In 1989 I stopped writing fiction. This was caused by many factors; although I preserved many ideas for new projects, I came to the conclusion that it would not be worthwhile to make use of them in the face of the new situation of the world. The very coming true of some of my concepts (i.e. the transfer from the phantasmagoric category into reality) paradoxically turned out to be an obstacle in further indulging in SF. This was a typical sorcerer's apprentice situation - the demons were already let loose.

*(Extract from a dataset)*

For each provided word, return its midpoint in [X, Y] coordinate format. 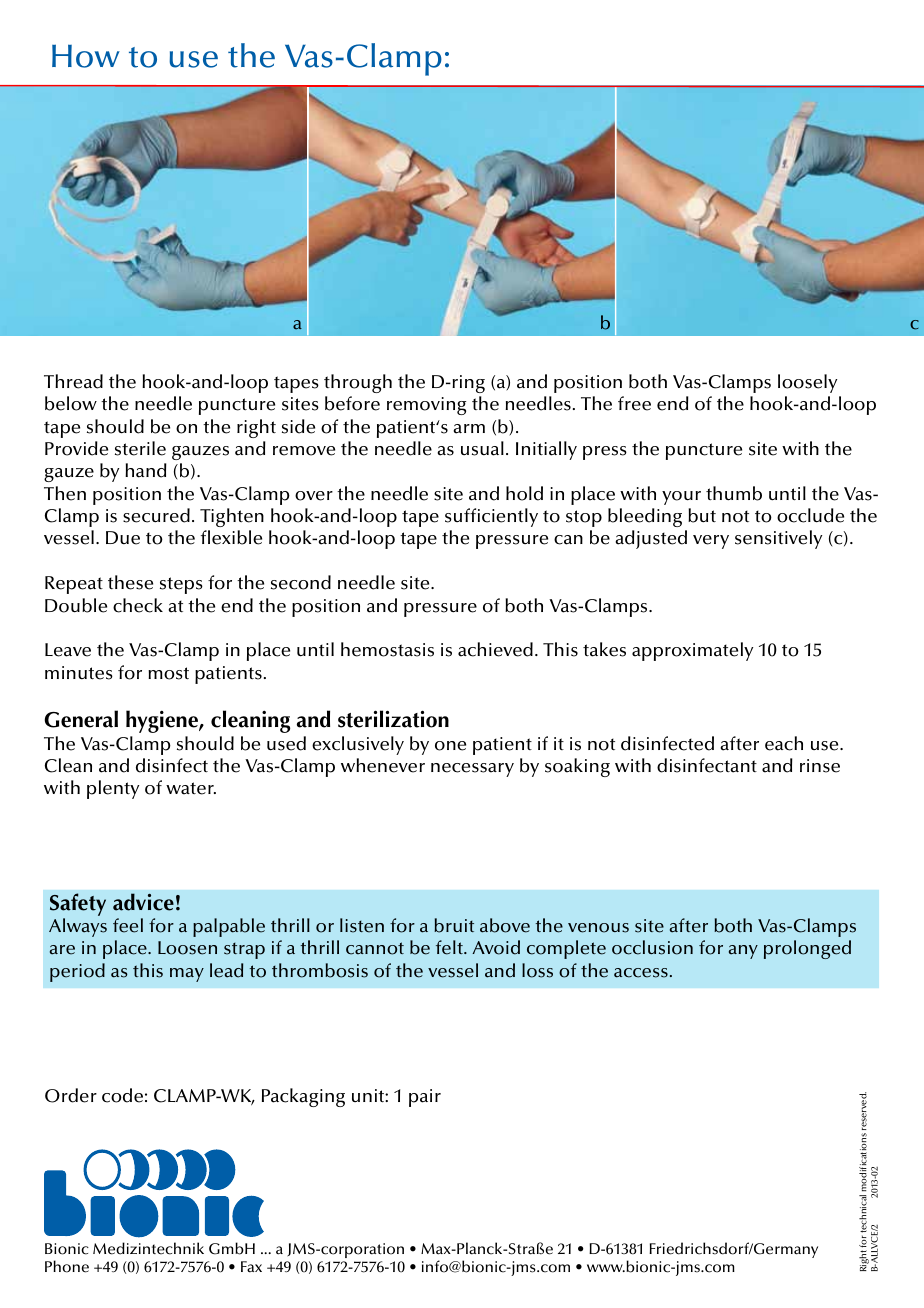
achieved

Now I am better and better aware of the fact that I do not know anything. I am not even able to familiarize myself with all the new scientific theories. Sometimes I get the impression that universities grow at a faster rate than the universe itself while professors multiply even faster; every two years each of them has to publish a new book (obviously describing a new theory). Mad ideas are not uncommon in the sciences, but who will read all these books? Who shall separate the nonsense from what is valuable? Who shall put it all together in a right perspective? There may be some geniuses out there - I am no longer capable of doing it. I no longer believe that I - even if I tried to scream at the top of my voice - might change anything. This exponential growth will not stop. It will keep on developing it its own direction - whether we like it or not, just like a whirlwind, a tornado no man can stop. So what - if my books were translated into forty languages and the total print-run reached 27 million copies? They will al vanish, since streams of new books are flooding everything, washing down was had been written earlier. Today a book in a bookstore does not even have the time to gather some dust. It is true that we live longer now - but the life of everything around us became much shorter. This is sad, but no one can stop this process. The world around us is dying so quickly that one cannot really get used to anything.

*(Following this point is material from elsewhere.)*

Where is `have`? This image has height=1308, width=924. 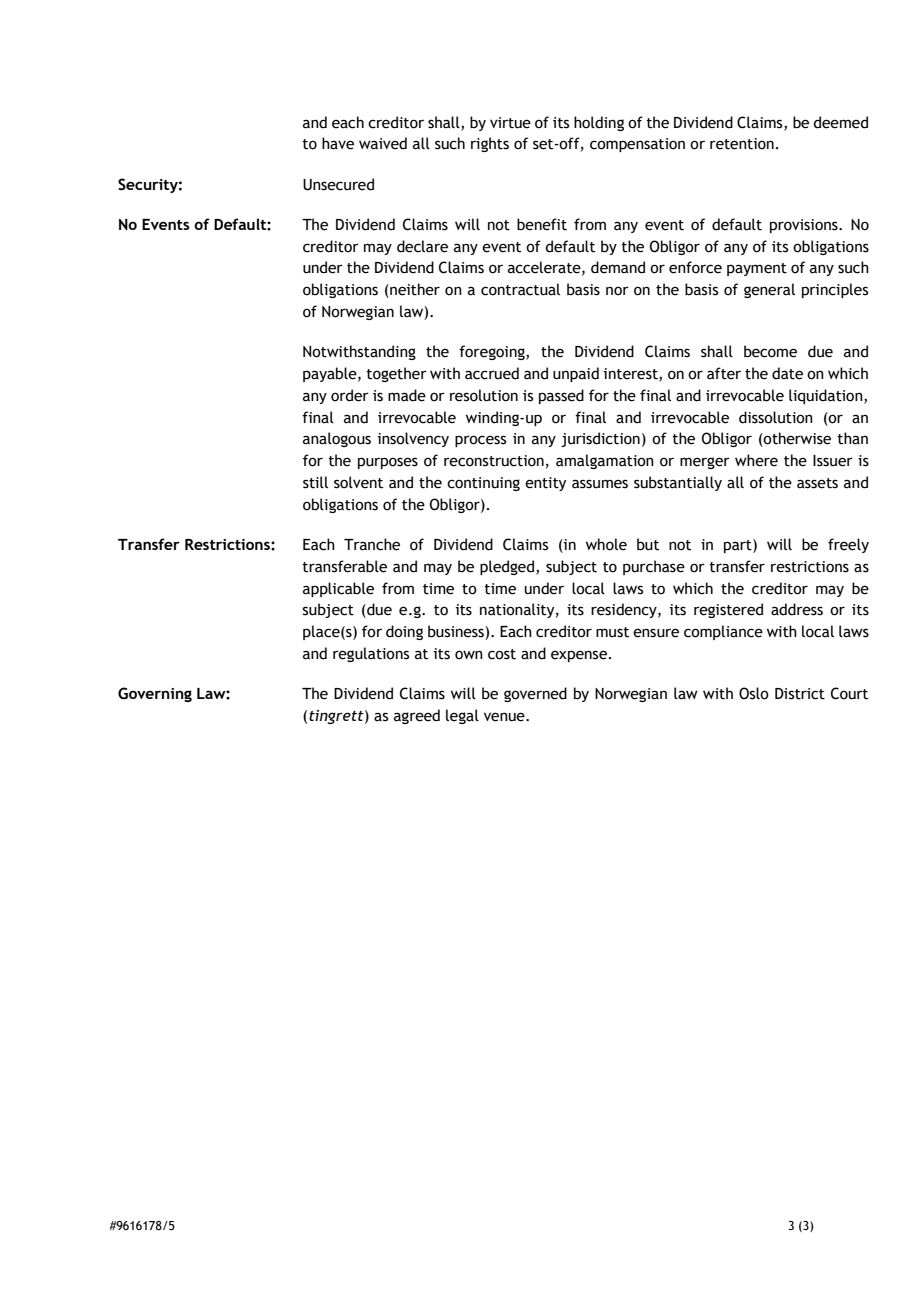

Although your books were translated for forty languages and are very popular, a lot of people know your work because of the movies. Do you agree with that? What do you think about it?
Hollywood only recently "discovered" my books, hence it would be difficult to talk about any serious influence of film adaptations on the reception of my works. Apart from Tarkovsky's "Solaris" Soderbergh's movie was the first high-budget Hollywood adaptation of my works.
I don't know if it's true, but I read that you didn't like Tarkovsky's "Solaris" when it was released. Is that right? Why didn't you like it (or why did you like it)? Since then, did you change your mind?
I definitely did not like Tarkovsky's "Solaris". Tarkovsky and I differed deeply in our perception of the novel. While I thought that the book's ending suggested that Kelvin expected to find something astonishing in the universe, Tarkovsky tried to create a vision of an unpleasant cosmos which was followed by the conclusion that one should immediately return to Mother-Earth. We were like a pair of harnessed horses: each of them pulling the cart in the opposite direction.
What about the Soderbergh's film? What are the good and the bad points of the movie?
Although I admit that Soderbergh's vision is not devoid of ambition, taste and climate, I am not delighted with the prominence of love. "Solaris" may be perceived as a river basin - and Soderbergh chose only one of its tributaries. The main problem seems the fact that even such a tragic-romantic adaptation seems too demanding for mass audience fed with Hollywood pap. If in the future someone else dared a faithful adaptation, I am afraid the effects would be understood only by a tiny audience.